The purpose of this invention is to simplify the shape of the bottom block and reduce its thickness.

(Means for Solving Problems) In order to achieve the above object, this invention provides a bottom block in the bottom part of the cylinder body, and a down control valve is installed in a cylinder in which a down control valve is installed inside the bottom block. While inserting the valve case into the bottom block, the cylindrical part of the port body is fitted to the outer periphery of the valve case, and the valve case is inserted between the bottom block and the large diameter part provided on the outside of the valve case. It is configured to sandwich the cylindrical portion of the port body.

(Operation of the present invention) Since the structure is constructed as described above, the bottom block only needs to have a thickness sufficient to insert the valve case of the down control valve.

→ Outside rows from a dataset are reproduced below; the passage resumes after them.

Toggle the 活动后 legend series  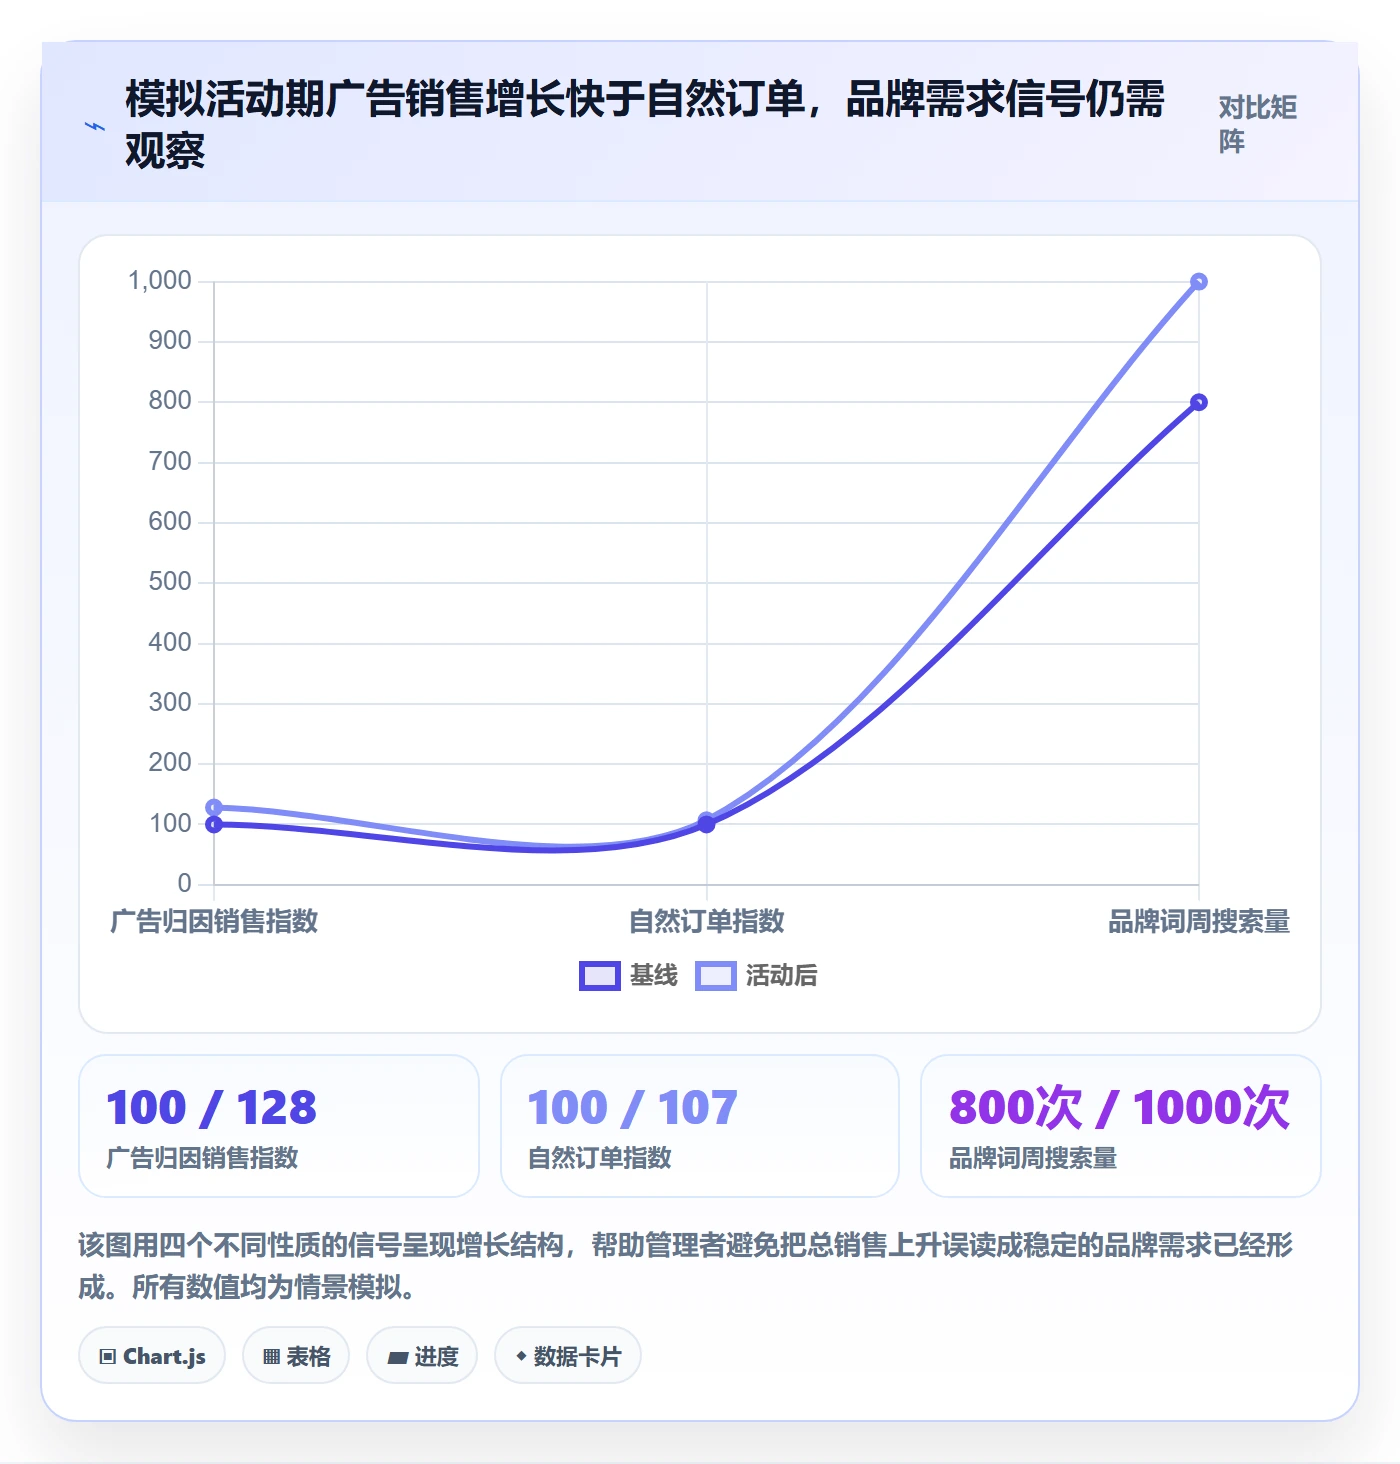[756, 975]
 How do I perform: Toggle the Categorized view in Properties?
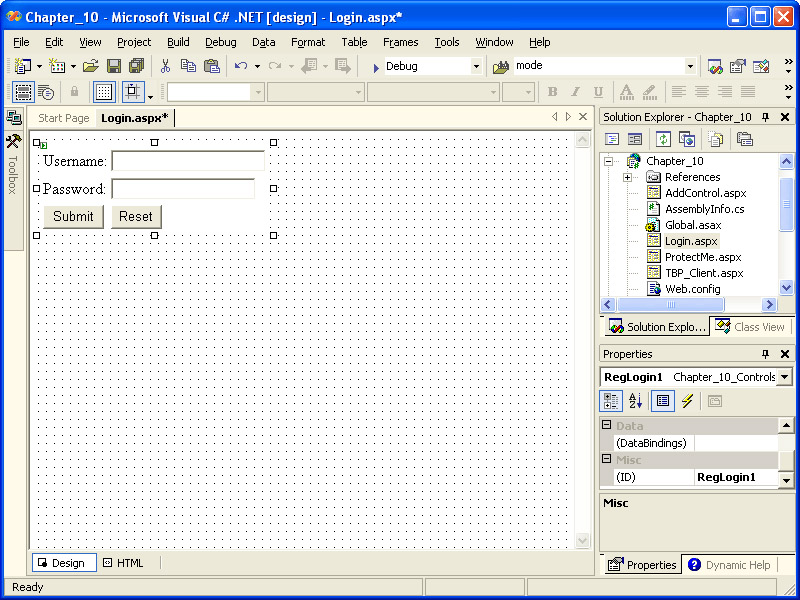click(x=611, y=401)
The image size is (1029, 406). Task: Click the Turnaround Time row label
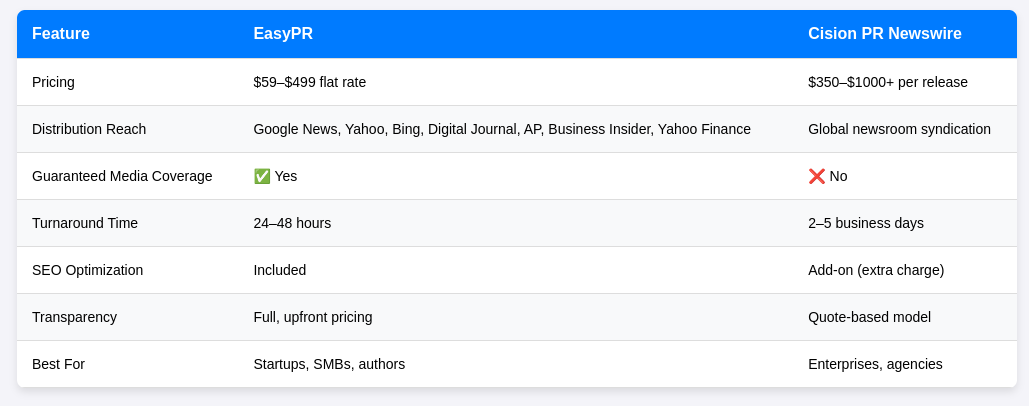point(85,223)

And between this valve block and the large diameter part of the valve case,
Since the cylindrical portion of the port body is sandwiched, the port portion of the port body can be freely positioned in the direction along the cylinder.

(Effects of the present invention) With the above structure, the bottom block only needs to have a thickness sufficient to insert the valve case, and since the bottom block and the port body are configured separately, the bottom block The shape of the block can be simplified.

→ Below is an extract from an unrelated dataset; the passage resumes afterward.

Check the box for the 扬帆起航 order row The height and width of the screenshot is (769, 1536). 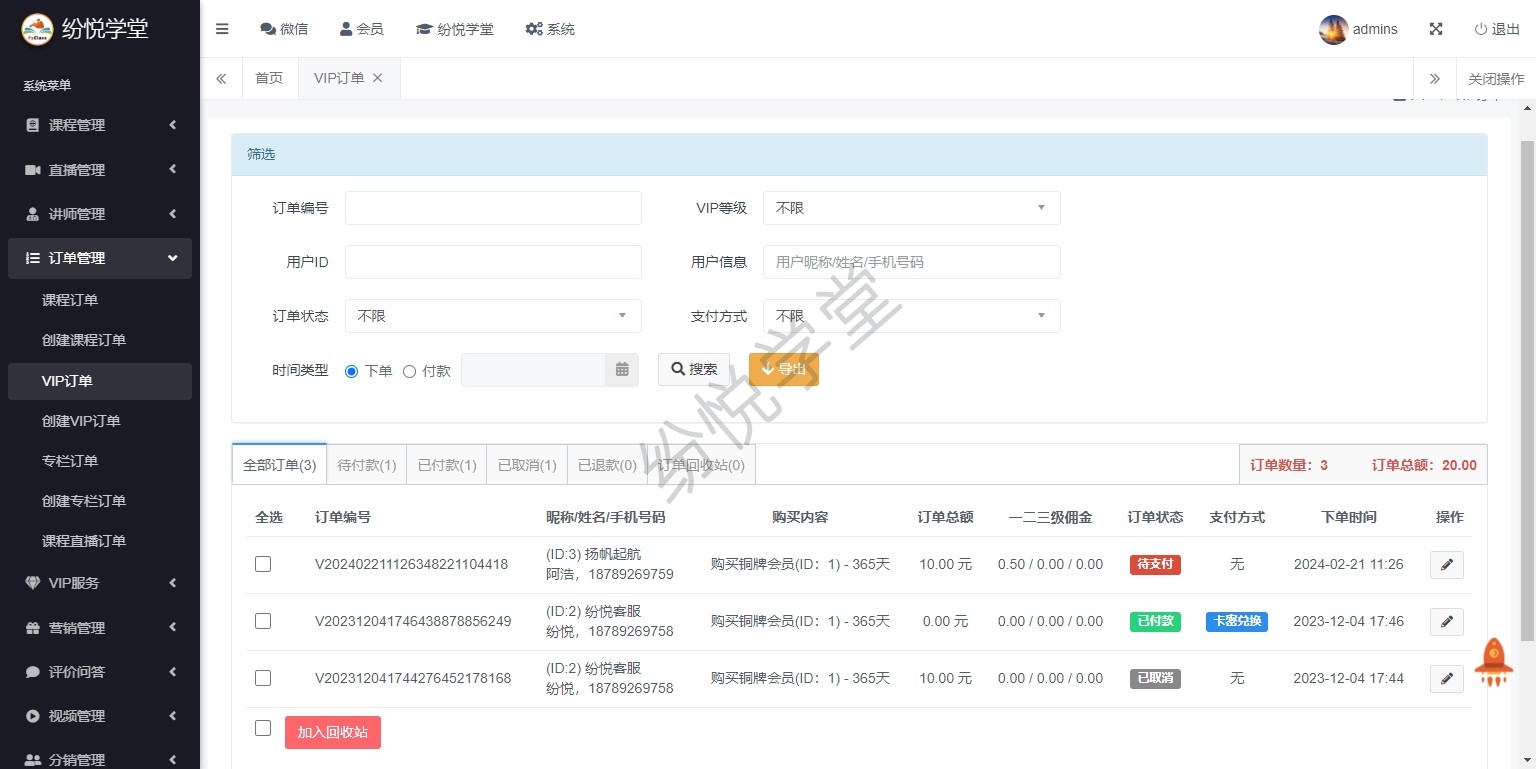pos(263,564)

Furthermore, by rotating the port body around its cylindrical portion, the supply/discharge port can be set at any position. In other words, if the port body is located parallel to the cylinder body, the overall length of the cylinder does not need to be increased.

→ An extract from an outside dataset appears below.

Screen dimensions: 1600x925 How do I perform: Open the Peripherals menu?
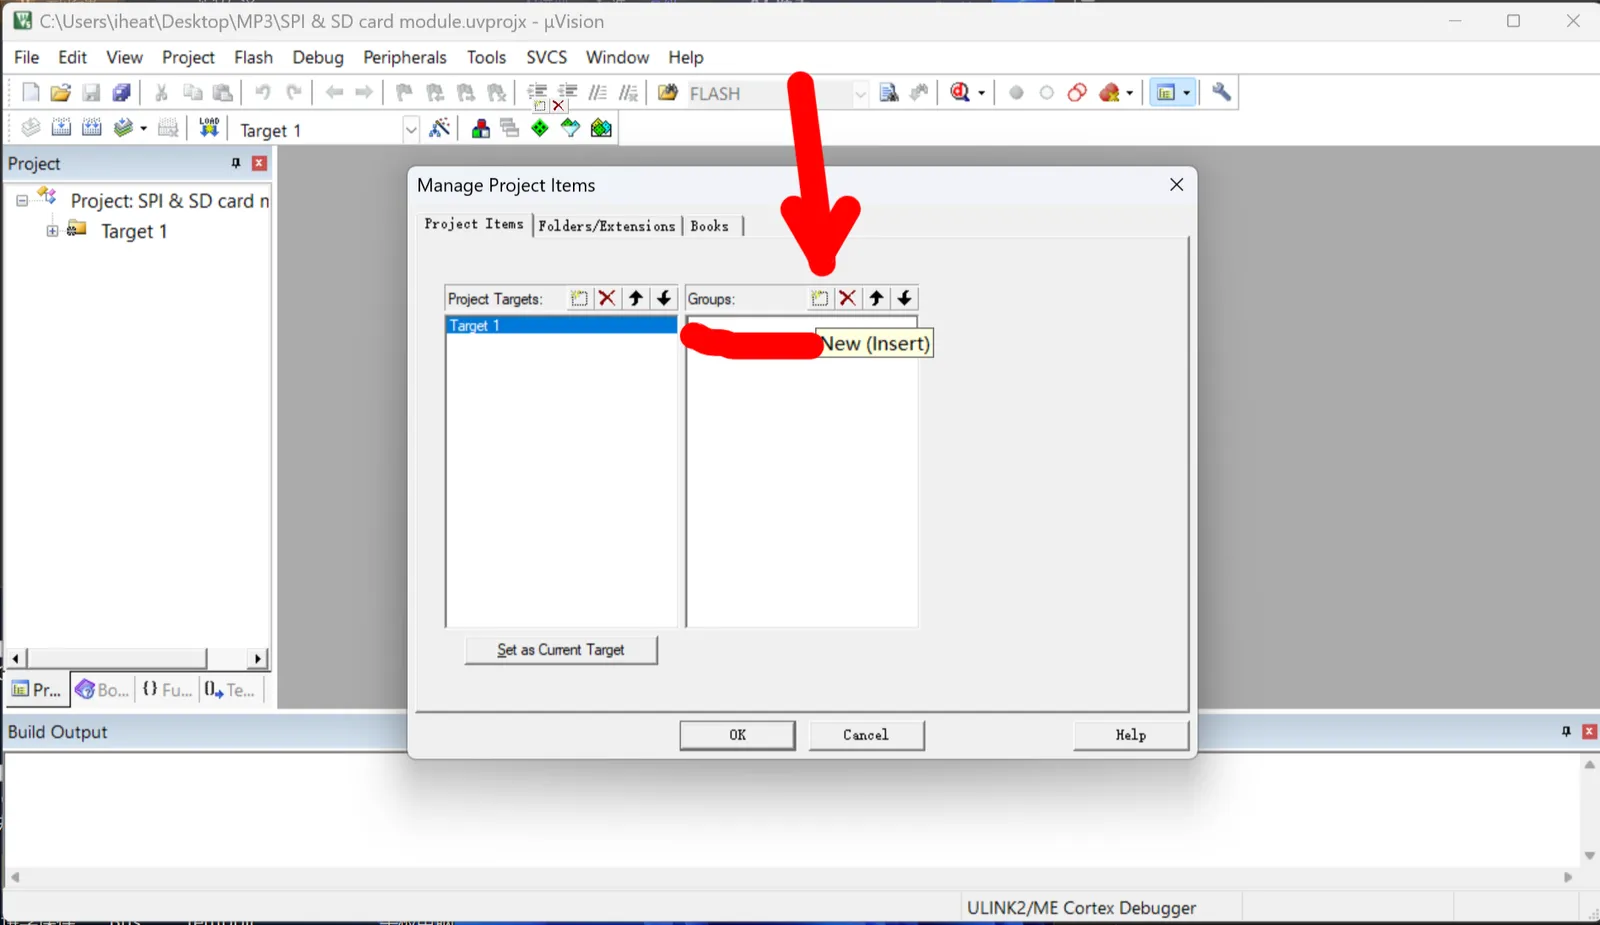(404, 57)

(Embodiment of the present invention) A bottom block 19 is provided at the bottom portion of the first cylinder _S1 of this embodiment shown in FIG. The end of a valve case 20 of a down control valve V, which is functionally similar to the conventional one, is screwed into the bottom block 19.

The cylindrical portion 22 of the port body 21 is fitted into the valve case 20, and between the bottom block 19 and the large diameter portion 23 of the valve case 20,
The cylindrical portion 22 is held between them.

The port body 21 held in the above manner is
The supply/discharge port 24 is aligned with an annular groove 25 of the valve case 20.

Note that the configuration other than the above is the same as that of the prior art, so a detailed explanation thereof will be omitted.

Since the configuration is as above, bottom block 1
9 only needs to be thick enough to insert the valve case 20, and since the bottom block 19 and the port body 21 are constructed separately, the shape of the bottom block 19 can be simplified.

Moreover, by rotating the port body 21 around its cylindrical portion 22, the supply/discharge port 24 can be set at any position. In other words, if the port body 21 is positioned parallel to the cylinder body 26 as shown in the figure, the overall length of the cylinder does not need to be increased.

[Brief explanation of the drawing]

FIG. 1 is a partial cross-sectional view showing an embodiment of this invention, and FIG. 2 is a cross-sectional view of main parts showing a conventional example. 19...Bottom block, V...Down control valve, 20...Valve case, 21...Port body, 22...Cylinder part, 23...Large diameter part, 26...Cylinder body.

Claims (1)

[Scope of utility model registration request] In a cylinder in which a bottom block is provided at the bottom part of the cylinder body and a down control valve is installed inside this bottom block, the valve case of the down control valve is inserted into the bottom block, and the intake and exhaust ports are provided on the outer periphery of this valve case. A down control valve is provided in which a cylindrical portion of the port body having a cylindrical shape is fitted into the cylindrical portion of the port body, and the cylindrical portion of the port body is sandwiched between the bottom block and a large diameter portion provided on the outside of the valve case. cylinder.